- **WHAT IS ASKED**
Please print the items below verbatim, starting at the line containing "Click the clock icon for Date and/or time" and ending after the line containing "click(218, 25)".

- **TASK INPUTS**
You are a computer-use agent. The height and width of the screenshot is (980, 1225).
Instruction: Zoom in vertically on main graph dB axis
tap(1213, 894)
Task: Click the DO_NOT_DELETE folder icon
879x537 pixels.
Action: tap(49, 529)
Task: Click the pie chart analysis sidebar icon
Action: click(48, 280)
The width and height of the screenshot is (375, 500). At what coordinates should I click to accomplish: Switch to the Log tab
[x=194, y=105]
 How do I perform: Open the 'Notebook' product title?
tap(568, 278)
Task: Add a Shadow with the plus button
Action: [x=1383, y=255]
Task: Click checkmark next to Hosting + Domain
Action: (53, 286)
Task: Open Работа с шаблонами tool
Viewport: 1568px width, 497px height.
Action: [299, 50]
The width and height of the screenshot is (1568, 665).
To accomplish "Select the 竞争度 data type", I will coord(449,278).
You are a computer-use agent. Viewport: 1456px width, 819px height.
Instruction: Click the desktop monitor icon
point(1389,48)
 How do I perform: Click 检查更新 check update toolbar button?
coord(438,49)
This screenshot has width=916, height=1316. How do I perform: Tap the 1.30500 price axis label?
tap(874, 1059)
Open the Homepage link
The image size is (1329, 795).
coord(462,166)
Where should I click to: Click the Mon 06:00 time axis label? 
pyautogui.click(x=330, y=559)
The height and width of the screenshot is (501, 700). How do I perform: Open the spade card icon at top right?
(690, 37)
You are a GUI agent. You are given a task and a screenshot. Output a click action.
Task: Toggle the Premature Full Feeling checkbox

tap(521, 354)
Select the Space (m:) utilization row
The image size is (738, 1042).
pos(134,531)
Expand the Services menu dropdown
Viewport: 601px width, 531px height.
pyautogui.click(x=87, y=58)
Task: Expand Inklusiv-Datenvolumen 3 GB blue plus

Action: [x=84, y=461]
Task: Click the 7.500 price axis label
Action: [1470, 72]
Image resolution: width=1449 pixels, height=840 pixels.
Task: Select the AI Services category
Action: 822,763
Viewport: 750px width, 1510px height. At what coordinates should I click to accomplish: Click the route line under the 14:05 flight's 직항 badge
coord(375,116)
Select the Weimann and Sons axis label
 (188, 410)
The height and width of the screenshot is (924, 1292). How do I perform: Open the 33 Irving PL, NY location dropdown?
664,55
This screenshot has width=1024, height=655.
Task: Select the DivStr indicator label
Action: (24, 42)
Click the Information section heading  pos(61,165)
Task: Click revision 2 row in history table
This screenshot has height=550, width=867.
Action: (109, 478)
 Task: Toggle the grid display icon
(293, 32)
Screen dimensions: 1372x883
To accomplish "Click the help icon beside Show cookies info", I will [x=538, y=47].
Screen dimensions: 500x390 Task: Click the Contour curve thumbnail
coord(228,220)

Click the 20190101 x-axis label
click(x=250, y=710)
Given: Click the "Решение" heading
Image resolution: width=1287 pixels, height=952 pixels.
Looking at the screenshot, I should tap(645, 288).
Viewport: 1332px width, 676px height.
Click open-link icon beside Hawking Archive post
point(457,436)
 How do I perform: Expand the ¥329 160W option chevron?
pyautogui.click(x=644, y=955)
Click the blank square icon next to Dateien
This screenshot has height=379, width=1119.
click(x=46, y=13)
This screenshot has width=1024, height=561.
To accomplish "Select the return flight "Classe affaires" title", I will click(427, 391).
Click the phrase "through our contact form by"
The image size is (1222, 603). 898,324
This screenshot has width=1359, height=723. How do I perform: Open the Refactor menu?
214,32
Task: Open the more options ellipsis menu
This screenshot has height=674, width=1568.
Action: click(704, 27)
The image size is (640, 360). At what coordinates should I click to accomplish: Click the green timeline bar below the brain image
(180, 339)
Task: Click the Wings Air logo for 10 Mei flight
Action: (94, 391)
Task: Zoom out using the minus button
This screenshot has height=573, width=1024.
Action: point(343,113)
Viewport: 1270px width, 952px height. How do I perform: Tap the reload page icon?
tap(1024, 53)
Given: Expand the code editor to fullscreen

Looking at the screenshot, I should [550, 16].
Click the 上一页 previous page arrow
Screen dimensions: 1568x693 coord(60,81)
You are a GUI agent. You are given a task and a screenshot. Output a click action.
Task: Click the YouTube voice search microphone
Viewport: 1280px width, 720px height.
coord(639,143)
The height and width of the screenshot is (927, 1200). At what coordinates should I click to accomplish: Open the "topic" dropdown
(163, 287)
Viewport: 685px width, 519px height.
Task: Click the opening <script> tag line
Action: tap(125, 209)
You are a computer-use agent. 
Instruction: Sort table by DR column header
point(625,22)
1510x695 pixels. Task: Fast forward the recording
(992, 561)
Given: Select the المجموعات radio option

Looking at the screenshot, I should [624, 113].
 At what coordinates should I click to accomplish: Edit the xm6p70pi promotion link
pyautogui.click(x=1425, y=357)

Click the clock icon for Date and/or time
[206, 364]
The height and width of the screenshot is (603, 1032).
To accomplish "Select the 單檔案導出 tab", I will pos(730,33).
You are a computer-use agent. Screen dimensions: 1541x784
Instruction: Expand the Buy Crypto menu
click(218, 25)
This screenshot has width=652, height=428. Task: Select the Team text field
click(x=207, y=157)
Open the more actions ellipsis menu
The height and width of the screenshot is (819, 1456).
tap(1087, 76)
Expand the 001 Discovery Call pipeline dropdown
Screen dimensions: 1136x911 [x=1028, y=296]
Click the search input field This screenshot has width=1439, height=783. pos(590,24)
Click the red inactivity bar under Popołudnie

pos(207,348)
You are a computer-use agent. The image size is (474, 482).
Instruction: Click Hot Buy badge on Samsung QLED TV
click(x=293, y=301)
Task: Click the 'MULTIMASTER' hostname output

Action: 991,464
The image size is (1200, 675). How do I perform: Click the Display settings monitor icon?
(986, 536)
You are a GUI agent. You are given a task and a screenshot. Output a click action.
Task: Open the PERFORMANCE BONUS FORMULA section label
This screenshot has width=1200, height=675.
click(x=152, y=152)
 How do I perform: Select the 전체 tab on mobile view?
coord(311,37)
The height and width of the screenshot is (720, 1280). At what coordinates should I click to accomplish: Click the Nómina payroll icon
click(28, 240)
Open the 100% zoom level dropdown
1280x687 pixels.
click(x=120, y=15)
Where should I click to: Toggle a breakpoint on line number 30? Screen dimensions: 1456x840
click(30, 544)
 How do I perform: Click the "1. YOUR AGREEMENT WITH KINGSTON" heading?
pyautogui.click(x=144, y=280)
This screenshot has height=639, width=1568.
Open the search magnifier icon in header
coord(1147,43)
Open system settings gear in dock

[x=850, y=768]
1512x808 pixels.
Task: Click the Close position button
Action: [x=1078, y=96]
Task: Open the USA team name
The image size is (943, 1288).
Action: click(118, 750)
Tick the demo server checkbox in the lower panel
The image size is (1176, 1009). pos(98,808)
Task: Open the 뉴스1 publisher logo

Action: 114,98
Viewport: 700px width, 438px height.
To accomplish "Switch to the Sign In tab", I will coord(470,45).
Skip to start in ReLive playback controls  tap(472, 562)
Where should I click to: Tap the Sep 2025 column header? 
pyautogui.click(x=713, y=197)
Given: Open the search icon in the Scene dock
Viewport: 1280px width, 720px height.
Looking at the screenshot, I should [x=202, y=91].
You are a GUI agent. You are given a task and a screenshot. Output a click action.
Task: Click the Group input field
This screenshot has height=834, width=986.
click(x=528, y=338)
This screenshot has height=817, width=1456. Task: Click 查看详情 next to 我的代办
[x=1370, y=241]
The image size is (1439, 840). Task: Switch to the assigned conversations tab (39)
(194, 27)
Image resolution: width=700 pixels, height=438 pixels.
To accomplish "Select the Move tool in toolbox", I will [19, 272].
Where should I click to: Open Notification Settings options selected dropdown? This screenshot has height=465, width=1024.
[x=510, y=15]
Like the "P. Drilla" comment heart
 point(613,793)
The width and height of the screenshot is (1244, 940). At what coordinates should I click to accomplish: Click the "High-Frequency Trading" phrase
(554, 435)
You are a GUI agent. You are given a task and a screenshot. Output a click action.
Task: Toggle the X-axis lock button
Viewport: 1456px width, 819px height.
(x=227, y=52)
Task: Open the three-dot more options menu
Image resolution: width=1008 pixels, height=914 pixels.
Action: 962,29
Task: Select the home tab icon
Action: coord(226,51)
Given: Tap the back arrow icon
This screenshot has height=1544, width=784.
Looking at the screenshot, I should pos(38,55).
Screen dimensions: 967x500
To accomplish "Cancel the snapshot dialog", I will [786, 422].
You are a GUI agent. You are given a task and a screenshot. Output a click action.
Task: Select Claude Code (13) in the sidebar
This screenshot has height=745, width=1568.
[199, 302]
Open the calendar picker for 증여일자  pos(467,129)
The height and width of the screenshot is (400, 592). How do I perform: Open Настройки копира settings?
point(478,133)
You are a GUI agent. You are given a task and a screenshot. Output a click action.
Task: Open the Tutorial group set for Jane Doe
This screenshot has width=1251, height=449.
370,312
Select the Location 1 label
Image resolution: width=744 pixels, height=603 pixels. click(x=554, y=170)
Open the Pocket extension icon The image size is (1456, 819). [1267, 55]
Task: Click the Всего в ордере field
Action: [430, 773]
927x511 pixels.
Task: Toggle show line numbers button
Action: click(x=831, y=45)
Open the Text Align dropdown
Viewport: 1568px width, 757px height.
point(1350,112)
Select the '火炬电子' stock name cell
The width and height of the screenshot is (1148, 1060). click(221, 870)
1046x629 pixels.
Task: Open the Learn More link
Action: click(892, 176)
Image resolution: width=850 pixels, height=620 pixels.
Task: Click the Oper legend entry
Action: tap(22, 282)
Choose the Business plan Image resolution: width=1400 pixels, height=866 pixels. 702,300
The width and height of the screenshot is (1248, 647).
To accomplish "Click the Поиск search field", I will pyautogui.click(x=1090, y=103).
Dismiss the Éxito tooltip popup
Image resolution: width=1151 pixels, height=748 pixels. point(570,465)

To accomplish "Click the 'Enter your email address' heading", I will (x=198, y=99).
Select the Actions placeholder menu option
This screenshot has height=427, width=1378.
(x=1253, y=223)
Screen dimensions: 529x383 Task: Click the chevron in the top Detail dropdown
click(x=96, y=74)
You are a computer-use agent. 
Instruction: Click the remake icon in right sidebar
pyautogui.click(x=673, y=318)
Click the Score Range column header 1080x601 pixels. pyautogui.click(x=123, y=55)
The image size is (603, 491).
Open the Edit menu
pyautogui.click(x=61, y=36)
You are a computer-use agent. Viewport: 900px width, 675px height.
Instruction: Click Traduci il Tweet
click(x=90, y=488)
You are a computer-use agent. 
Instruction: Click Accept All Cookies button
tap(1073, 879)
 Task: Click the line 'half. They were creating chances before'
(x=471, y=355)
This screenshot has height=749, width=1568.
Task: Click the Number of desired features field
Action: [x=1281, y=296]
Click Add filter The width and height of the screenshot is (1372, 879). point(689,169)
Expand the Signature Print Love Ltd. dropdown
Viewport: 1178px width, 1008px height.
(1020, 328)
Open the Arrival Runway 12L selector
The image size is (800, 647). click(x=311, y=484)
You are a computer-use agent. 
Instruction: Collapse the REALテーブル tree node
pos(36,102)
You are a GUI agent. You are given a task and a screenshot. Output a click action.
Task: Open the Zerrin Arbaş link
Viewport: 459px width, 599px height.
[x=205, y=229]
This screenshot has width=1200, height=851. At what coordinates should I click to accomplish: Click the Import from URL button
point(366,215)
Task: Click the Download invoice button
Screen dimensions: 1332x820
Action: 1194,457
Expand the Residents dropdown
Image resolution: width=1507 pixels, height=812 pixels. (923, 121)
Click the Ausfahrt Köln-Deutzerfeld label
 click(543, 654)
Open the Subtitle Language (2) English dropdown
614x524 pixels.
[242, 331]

- **WRITTEN SOLUTION**
Click the clock icon for Date and/or time
[206, 364]
The height and width of the screenshot is (603, 1032).
To accomplish "Select the 單檔案導出 tab", I will pos(730,33).
You are a computer-use agent. Screen dimensions: 1541x784
Instruction: Expand the Buy Crypto menu
click(218, 25)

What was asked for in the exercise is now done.